事實上,去找父親是蔡無垢做過最後悔的一件事。
他曾經始終認為在這世上,除了母親,父親便是他們唯一的親人,他只是工作太忙沒時間管,絕對不會傷害他們。
也是迫於無奈他才想到要找父親,蔡無良也沒有辜負蔡無垢的期待,不僅答應了給妹妹治病,還給他留了一大筆錢,可是他在家裏等了一晚上也沒有見到父親和妹妹回來。
他去診所找蔡無良的時候,卻被告知診所里沒有叫蔡無良的人。
他鬧過,他試圖闖入診所去找,結果什麼也沒找到,還被人打了。
這個時候他終於意識到不對勁了。
為什麼常年都不回家的人會突然回家,為什麼他清楚的知道妹妹的病情卻從出現,為什麼不肯讓他跟妹妹一起進診所,為什麼留了一大筆他花也花不完的錢,第二天就消失了。
這個時候他心裏隱隱有種不祥的預感。
於是,他想盡辦法處尋找蔡無良,他甚至開始懷疑是自己那生父是不是偷偷賣掉了妹妹,否則哪來那麼多星幣。
終於,他從一個乞丐口中打聽到了自己父親的一些消息。
這才知道,自己的父親蔡無良竟然在一家黑診所坐診,乾的還是買賣人體器官的這樣喪盡天良的事,這讓他的心裏對父親充滿了憤怒。

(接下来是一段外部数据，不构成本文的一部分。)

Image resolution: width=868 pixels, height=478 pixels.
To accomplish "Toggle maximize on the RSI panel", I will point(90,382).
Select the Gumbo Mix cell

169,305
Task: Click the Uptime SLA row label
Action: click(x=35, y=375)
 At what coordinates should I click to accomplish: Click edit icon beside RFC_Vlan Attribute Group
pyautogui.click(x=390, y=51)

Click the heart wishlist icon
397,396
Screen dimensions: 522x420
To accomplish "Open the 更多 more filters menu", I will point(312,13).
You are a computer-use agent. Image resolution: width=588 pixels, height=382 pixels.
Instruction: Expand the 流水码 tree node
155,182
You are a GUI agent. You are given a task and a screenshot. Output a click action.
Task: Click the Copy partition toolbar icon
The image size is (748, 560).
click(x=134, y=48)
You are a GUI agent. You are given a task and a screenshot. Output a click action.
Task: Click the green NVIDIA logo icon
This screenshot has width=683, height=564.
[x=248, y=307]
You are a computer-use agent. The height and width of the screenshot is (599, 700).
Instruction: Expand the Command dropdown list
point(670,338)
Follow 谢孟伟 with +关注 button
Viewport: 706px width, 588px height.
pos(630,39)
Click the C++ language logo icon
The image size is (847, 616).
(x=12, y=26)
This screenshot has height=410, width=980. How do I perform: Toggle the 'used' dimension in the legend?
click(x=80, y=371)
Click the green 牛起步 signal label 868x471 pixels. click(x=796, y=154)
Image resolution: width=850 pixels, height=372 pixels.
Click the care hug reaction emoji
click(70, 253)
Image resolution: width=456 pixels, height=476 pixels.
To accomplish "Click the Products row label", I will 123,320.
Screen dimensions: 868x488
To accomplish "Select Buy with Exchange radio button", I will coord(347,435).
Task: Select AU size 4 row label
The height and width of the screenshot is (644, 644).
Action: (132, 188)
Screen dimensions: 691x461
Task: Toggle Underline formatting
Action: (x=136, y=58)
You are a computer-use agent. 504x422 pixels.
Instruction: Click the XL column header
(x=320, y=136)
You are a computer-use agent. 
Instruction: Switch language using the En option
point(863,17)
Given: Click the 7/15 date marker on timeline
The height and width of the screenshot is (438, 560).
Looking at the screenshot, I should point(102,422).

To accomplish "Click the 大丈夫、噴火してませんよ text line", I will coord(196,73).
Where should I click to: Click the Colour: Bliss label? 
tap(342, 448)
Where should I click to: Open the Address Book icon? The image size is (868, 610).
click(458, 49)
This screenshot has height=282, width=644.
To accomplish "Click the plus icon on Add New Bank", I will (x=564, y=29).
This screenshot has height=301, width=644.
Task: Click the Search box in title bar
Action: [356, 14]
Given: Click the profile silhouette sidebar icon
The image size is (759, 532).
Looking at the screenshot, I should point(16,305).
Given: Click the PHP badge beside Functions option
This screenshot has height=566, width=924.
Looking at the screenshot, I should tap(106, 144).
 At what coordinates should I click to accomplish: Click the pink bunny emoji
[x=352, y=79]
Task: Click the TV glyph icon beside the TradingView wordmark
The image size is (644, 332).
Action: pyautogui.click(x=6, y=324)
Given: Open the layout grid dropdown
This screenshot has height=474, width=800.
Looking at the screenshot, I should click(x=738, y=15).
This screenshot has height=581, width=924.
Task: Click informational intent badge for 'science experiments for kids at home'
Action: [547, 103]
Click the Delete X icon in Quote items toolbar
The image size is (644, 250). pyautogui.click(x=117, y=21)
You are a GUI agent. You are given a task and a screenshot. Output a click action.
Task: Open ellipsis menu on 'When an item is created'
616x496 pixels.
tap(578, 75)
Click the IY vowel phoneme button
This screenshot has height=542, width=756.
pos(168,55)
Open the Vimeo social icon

一開始他是不信的,可是現在妹妹始終沒有消息,他不得不信這些道聽途說來的事。
於是他決定找到父親問清楚,看看父親究竟在做什麼,是不是真如旁人所說的那麼無良。
可是他還沒有行動,就發現一群安全局的人將那個診所一鍋端了,裏面所有人都被抓了,拷上了基因鐐銬,那是犯了重大錯誤的犯人才會戴的東西,它出現了蔡無良的身上。
「妹妹呢,你把妹妹弄哪去了!」
蔡無垢歇斯底里喊着,換來的確是蔡無良冷漠的無視和陰冷的笑。
蔡無垢真的急了,急的衝出人群,卻被安全局的人攔在了警戒線外面。
「蔡無良我妹妹呢,你把妹妹怎麼了?你說話,你為什麼不說話,不要當啞巴啊,你告訴我蔡小暖在哪?你把她帶哪去了?」
蔡無垢歇斯底里的嘶吼質問,都被人群淹沒。
「出來了出來了,你們快看那些籠子裏的到底是人還是怪物?」
「哎呦我天,這都啥玩意啊,也太可怕了!」
「這些喪盡天良的東西,開着診所背地裏幹着不是人幹的事,那些籠子裏的都是人啊,他們拿人當小白鼠,做各種實驗,你看看那個丑不拉幾的東西還保持着人的特徵。」
聽到人群里有人認出籠子裏的怪物時,蔡無垢清晰的看見蔡無良望向那些籠子時眼神有得意,像是此生最得意的作品得到肯定一般的眼神。
回望蔡無垢時,漏出一個慈愛到詭異的笑容。
蔡無垢顧不上去猜他是什麼意思,他的注意力都被眼前一幕吸引了,看到了此生最難忘的一幕。
雙人抬的擔架上,蔡小暖半副身體被鑲嵌在怪物身上,下半身連接着一隻他不認識的生物體上面,雙手垂落,躺在擔架上面,沒了半點生息。
「讓讓,別擋路,都不要碰這些怪物,他們體液有毒誰碰誰死,知道沒有?」
維護秩序的警員推開警戒線邊上蔡無垢抬着蔡小暖離開人群,準備裝車帶走。
「不許碰,你們都不許碰我妹妹,她是我妹妹不是怪物,不許你們帶她走,啊!走開,不許碰她!」
蔡無垢沖了出去,推開警員抱着蔡小暖不撒手,誰來打誰,完全一副瘋狗模樣,逮誰咬誰。
所有企圖帶走蔡小暖的人都被他認為是壞人,踢咬啃打,毫無章法。
即使最後還是被人制服帶走了。
最後是秦准親自出面,去安全局保釋他,也不知道他跟那些人說了什麼,最終他們同意將僅剩的半副身體還給他們。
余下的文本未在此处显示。